Erano soli con se stessi, lontani dai figli e lontani perfino dalle mogli. Mai come in questo periodo la frase di quella famosa commedia rappresentata a Napoli alla fine della guerra era azzeccata "chi ha avuto avuto, chi ha dato ha dato". Ma era anche sarcastica e umiliante per molti (quasi tre milioni) che si erano fatti anni di prigionia; non solo non avevano avuto nulla,  ma avevano dato nulla.

Se gia' le proprie spose al ritorno dei mariti reduci non volevano sentire i racconti di guerra "ecco cosa e' servita la tua guerra!"  gli mettevano davanti un frugale pasto e poi di nascosto davano gli spiccioli al figlio che andava a scuola a contestare e fare le barricate;  figuriamoci i figli; non solo non volevano ascoltare i padri, ma con una piu' diffusa conoscenza dei fatti, compativano, contestavano, irridevano appena i padri accennavano un qualsiasi ricordo bello o brutto (bello str.... sei stato!) e marciavano su nuove strade, che non erano quelle della rassegnazione evangelica, ma (per la maggioranza, escludendo quelli politicizzati) nemmeno quella della utopistica lotta rivoluzionaria. Rivoluzione si' ma con i fiori, con la chitarra, i dischi di Bob Dylan e qualche spinello per dimenticare le opprimenti mura domestiche.

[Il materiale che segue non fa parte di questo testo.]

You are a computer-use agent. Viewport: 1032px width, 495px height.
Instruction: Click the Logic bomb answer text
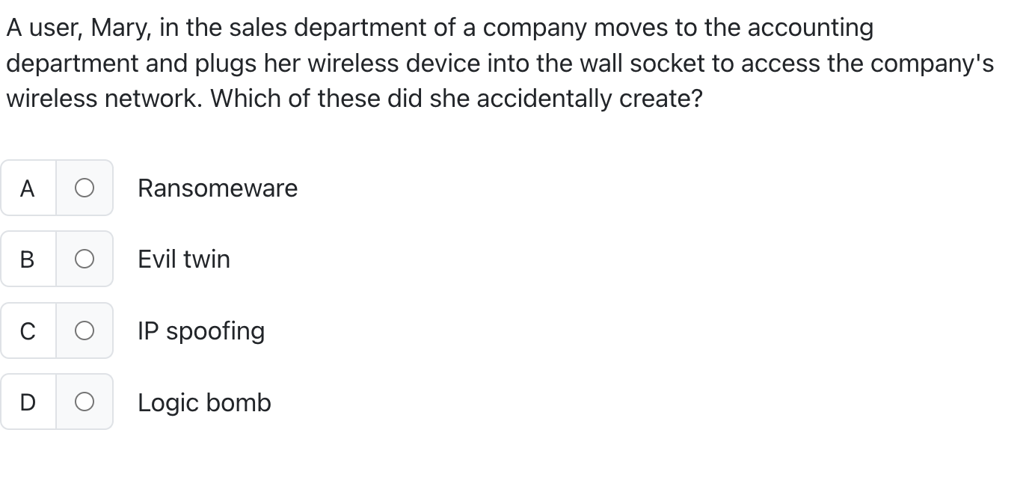204,402
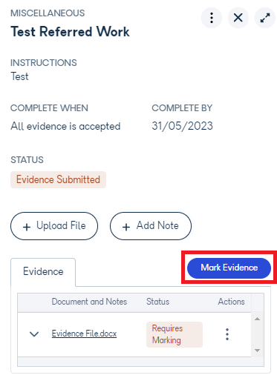Expand the Evidence File.docx row chevron
Screen dimensions: 277x378
coord(34,334)
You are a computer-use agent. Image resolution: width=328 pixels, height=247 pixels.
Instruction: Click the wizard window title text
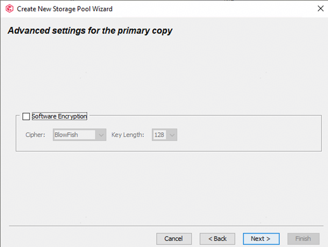coord(65,9)
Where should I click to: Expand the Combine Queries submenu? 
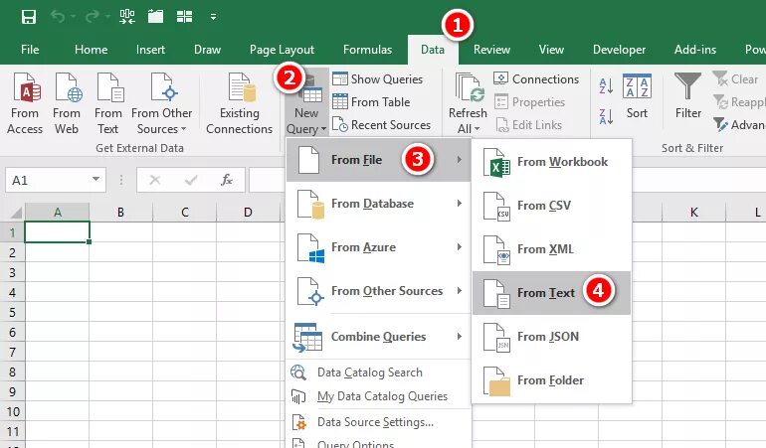click(x=378, y=336)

L'errore di tutti i giovani di questo periodo (e poi di certe frange, quelle piu' attive, esuberanti) fu quello di partire da nessun punto preciso della storia. Il retroterra culturale nella massa dei giovani (nonostante la scuola, dove di sicuro non potevano da quella avere dei punti di riferimento, era ferma a Gentile e a Croce), non era solo povero e anacronistico ma mancava del tutto, e se c'era, era dentro una piccolissima élite che militava nei partiti storici impregnati di ideologie utopistiche, quella sovietica per alcuni, quella maoista per altri, pur muovendosi dentro in quella liberista. 
Tutte le "esperienze" di questa massa erano nate e state fatte sui libri, una ubriacatura di idee, ed era facile essere plagiati da una pagina del Tallone di Ferro di Jack London, o dal saccente di turno che guidava le rivolte alla Ernesto londoniana. Anche la rivoluzione francese nacque dai libelli di Rousseau e di Voltaire ed ebbe i capi delle barricate, e anche questi costruirono una societa' che non aveva le fondamenta e presto si ritrovarono sconfitti o da rimandare a tempi piu' maturi. Le rivoluzioni si perdono se si fanno a mani nude contro il "sistema" che perde qualche pezzo per strada ma poi si ricompone; e sa come farlo, perchè ha la "forza".